Watch our premiere episode for season 3 featuring this dynamic duo and find out more in their interview below.
WHAT’S THE CURRENT SCENE IN BERLIN LIKE FOR FEMALE BANDS?
Laura: We created this instagram site called We Formed A Band basically to kind of debunk the argument that there aren’t many female, non-male bands. In many festival line ups, there’s this invisibility of musicians that aren’t white and male, so usually the argument that we got from that is “oh, there are no bands.” We’re like, okay so there’s already so many initiatives right now that try to give more visibility to those artists. There’s this thing called Sirens on Stage that is basically a booking agency that puts female artists on a website and people can write us these handwritten notes that say “Hi, I’m looking for a drummer for my indie rock band, my influences are this and this” in their language.

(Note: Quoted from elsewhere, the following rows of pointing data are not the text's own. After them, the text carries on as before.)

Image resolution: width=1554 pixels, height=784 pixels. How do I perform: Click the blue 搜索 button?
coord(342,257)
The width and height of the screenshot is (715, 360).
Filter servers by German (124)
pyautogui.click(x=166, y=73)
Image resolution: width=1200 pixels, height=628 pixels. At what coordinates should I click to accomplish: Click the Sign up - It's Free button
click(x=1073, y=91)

German is already a bit of a sexist language where you can say (schlatsoyga).
Andreya: There’s always a female version of the noun.
Laura: Yeah, so we try to encourage people if they send us stuff by saying “oh, maybe you can write it a little bit more inclusive so that other people feel addressed.” People so far have been super nice about it and said things like “yeah sure, we’ll do that” and they’re super open to criticism, which, we don’t want to call anyone out - it’s just that sometimes you don’t think about it.

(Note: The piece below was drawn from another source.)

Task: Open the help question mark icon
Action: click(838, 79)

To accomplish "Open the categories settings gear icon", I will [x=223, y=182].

TECHNO AND ELECTRONIC MUSIC HAS SUCH A BIG HOLD ON THE BERLIN MUSIC SCENE — IS THERE SPACE FOR ROCK ‘N’ ROLL?
Andreya: I think it’s hard in general right now for the genre of guitar music It’s weird because I think, yeah techno and electronic music is everywhere right now but it’s also in every other city I feel like. But I think what is cool about Berlin is that it’s so creative that a lot of the times, I think artists from that genre also collaborate with other artists or experiment, and it goes beyond the genre borders and more into art forms, or something. We’re not trying to say “oh, it sucks, there’s no place for guitar music, fuck that.”

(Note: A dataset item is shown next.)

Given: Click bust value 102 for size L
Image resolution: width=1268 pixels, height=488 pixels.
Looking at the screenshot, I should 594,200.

HAS Berlin influenced your music in any way?
Andreya: I think a really big influence is that we recorded it in Berlin and we wrote most of the songs in Berlin. We recorded at UFO Sound studios which is in Prenzlauerberg and then one song we recorded in Kreuzberg and I feel like, it all happened during the summer months. I think to me, it kind of has this feel or taste, but maybe it’s just like my nostalgic memory of it. It also draws up a little bit on the start-up culture of Berlin or about this like, being in a bubble and like, following a thing, but you’re not really sure if that’s what you wanna follow at all - you just like doing it.
IT DOES HAVE THAT STRONG DIY SPIRIT! DOES THE CITY HOLD ANY SPECIAL MEANING TO YOU?
Andreya: It’s a good home base. The thing is, we travel so much that it’s always really nice to come back. If we were there full time, I think we would still go to other places to record or write or something. Everyone in Berlin wants to move to New York or LA or London, and then everyone in London wants to move to Berlin, and everyone in New York wants to move to Berlin, and everyone is just hopping and super restless and looking for things, I don’t know. But I think it’s good because Berlin is cheap and it has really good food. All the other places don’t have that. Berlin is the best!
WHAT’s next on the cards for gurr?
Laura: Right now, we’re working with this festival called Heimspiel Knyphausen and they wanted to give one bill spot to a man that was found on We Formed A Band. Most of the stuff we do with Gurr, we don’t think about it too much, we just do it, and then it just goes its own way a little bit. If we had more time, we would’ve loved to have an extra opener for this tour for example, and just get these kinds of bands.